A University of Sydney-bound economist has mapped people’s access to electricity to identify economic inequality in oil-rich countries.

A satellite image of North Africa and Europe at night. Image: iStock

Oil booms have not benefited the poorest people in oil-rich countries, says a Sydney-bound economist who has co-developed a new method of mapping global poverty using satellite imagery.

Oxford University’s Dr Samuel Wills, who joins the University of Sydney’s School of Economics later this year, worked with colleagues at the British university to analyse two separate datasets from satellites.

The first dataset showed images of all the areas of the world that light up at night, and the second estimated population using images of roads, buildings and other signs of human habitation. Both satellites covered every square kilometre of the globe, amounting to 100 million data points every year.

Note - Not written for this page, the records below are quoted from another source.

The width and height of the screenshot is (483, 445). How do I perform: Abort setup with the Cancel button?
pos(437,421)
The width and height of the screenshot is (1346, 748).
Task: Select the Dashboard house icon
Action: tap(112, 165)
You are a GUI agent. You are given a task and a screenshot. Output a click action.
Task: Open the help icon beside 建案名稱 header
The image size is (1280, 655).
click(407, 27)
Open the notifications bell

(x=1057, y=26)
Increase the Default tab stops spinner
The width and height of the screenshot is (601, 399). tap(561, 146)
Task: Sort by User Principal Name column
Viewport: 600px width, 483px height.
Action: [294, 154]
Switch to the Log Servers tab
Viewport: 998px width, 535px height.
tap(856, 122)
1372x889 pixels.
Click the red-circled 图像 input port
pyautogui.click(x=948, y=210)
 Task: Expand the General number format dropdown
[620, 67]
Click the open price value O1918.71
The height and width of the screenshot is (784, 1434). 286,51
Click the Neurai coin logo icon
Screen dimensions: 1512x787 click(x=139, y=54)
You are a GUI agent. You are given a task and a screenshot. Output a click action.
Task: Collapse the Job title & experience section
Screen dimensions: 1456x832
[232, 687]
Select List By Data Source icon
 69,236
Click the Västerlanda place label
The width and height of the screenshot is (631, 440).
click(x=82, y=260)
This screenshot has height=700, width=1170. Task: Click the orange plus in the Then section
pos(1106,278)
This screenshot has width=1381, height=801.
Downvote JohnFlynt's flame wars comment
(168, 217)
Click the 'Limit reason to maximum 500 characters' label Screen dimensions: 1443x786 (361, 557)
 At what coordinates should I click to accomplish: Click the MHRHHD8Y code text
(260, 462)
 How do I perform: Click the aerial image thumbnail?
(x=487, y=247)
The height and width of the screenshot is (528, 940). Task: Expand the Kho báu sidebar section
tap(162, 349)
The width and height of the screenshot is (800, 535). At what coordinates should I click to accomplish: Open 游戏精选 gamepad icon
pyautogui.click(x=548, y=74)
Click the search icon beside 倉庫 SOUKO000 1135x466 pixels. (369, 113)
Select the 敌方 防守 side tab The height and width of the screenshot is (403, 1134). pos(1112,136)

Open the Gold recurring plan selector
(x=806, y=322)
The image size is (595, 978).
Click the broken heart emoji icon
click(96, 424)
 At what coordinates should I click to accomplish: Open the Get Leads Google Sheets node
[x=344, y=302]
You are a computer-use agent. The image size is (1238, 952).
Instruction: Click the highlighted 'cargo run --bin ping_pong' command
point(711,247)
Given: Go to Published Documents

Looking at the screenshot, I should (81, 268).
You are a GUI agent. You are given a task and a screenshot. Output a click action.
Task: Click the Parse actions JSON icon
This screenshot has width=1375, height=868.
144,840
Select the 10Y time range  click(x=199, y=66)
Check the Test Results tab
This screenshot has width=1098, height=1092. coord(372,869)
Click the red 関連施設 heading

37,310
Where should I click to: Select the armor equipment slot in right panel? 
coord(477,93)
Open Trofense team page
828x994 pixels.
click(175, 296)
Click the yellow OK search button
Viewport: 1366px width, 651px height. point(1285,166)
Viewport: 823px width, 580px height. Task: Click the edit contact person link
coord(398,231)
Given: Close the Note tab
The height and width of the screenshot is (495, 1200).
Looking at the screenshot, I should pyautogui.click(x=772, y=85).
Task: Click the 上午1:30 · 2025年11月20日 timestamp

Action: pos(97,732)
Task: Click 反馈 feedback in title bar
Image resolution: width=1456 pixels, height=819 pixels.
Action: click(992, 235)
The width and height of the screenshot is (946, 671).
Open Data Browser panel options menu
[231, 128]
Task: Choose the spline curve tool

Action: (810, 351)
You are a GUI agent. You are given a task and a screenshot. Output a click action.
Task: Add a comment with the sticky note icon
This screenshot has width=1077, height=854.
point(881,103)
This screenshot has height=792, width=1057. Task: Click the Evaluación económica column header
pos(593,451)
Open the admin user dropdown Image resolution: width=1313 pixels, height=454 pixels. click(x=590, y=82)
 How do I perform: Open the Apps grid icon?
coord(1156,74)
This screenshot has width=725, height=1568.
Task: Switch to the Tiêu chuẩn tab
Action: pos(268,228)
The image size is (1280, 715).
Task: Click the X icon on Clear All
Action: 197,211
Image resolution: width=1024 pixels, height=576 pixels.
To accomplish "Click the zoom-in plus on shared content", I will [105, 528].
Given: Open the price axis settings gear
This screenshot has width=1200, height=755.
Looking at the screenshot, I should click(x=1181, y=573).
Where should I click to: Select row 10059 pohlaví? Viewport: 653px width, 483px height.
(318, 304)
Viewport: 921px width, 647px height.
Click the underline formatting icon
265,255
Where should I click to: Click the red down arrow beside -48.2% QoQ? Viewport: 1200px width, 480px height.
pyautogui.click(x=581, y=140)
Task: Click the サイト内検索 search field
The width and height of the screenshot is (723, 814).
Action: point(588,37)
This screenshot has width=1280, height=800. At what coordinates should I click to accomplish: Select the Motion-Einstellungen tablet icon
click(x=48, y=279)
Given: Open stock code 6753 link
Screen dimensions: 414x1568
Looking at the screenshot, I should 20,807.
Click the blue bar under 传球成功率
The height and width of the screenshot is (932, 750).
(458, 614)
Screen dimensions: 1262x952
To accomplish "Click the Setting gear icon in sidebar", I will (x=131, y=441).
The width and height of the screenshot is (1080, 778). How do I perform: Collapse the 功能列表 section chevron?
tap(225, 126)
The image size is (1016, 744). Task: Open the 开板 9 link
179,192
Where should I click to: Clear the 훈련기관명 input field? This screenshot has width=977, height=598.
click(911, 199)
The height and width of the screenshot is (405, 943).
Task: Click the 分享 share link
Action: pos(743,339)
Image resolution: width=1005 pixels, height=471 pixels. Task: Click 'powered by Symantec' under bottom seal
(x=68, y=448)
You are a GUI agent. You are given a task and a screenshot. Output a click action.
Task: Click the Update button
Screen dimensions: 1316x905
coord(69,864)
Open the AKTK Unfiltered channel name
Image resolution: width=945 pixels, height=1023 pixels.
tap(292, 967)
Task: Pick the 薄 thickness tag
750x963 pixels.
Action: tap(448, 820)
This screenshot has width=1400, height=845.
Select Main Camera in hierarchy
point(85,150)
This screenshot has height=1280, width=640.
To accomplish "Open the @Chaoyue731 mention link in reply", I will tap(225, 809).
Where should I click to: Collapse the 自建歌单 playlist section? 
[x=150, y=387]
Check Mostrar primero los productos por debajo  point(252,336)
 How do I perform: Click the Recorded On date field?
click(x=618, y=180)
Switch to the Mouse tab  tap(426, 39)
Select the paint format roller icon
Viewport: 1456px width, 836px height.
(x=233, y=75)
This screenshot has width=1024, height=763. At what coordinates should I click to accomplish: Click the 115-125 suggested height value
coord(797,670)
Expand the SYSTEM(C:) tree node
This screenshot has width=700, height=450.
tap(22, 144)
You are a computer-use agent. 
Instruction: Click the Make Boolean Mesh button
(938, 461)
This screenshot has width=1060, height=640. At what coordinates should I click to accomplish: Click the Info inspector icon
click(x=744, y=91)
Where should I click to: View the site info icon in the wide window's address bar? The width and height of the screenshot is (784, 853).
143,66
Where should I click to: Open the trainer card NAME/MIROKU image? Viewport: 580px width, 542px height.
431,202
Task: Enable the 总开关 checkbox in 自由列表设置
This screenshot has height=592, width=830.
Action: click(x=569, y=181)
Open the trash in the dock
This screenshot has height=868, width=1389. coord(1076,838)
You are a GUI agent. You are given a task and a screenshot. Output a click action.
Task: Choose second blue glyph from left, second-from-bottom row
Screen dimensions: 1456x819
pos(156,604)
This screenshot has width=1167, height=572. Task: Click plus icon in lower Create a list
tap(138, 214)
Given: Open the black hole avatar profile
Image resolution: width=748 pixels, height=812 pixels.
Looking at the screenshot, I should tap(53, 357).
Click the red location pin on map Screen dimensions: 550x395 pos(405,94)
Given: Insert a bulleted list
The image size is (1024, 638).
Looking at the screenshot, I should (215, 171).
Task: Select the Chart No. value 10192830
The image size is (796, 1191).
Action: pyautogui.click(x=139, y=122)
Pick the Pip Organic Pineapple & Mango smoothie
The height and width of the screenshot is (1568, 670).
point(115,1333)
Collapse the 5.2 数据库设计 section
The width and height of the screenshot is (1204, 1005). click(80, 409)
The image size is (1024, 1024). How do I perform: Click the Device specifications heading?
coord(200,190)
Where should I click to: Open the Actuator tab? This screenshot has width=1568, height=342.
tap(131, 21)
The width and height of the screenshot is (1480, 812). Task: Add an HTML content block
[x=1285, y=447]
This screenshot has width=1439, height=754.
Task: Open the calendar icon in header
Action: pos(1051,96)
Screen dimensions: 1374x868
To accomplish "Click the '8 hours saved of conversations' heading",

In doing so, the researchers pinpointed populations without access to electricity.

They found this is a faster, cheaper and more thorough method of measuring people in poverty after comparing it to over 600,000 household surveys.

While the datasets have been used to track the effects of oil booms on the rural poor, the researchers suggest this measure can have other applications.

“We hope these maps will be an easy way for NGOs and aid agencies to target areas of concentrated rural poverty,” said Dr Wills.

“Switching on the lights has a large payoff because it lets people work and study after the sun goes down. People therefore tend to turn the lights on very soon after they leave extreme poverty,” he said.

Oil booms don’t trickle down to rural poor

The study shows the benefits of oil discoveries and high oil prices in oil-rich countries appear to be limited to towns and cities.

“Our results suggest oil booms have not brought benefits to the poorest in oil-rich countries,” said Dr Wills.

“Indeed, the good fortune of discovering oil benefits only part of the population.

“If anything, they create greater inequality as oil-rich countries appear to be less efficient at converting growth to reducing poverty than those countries without oil,” he said.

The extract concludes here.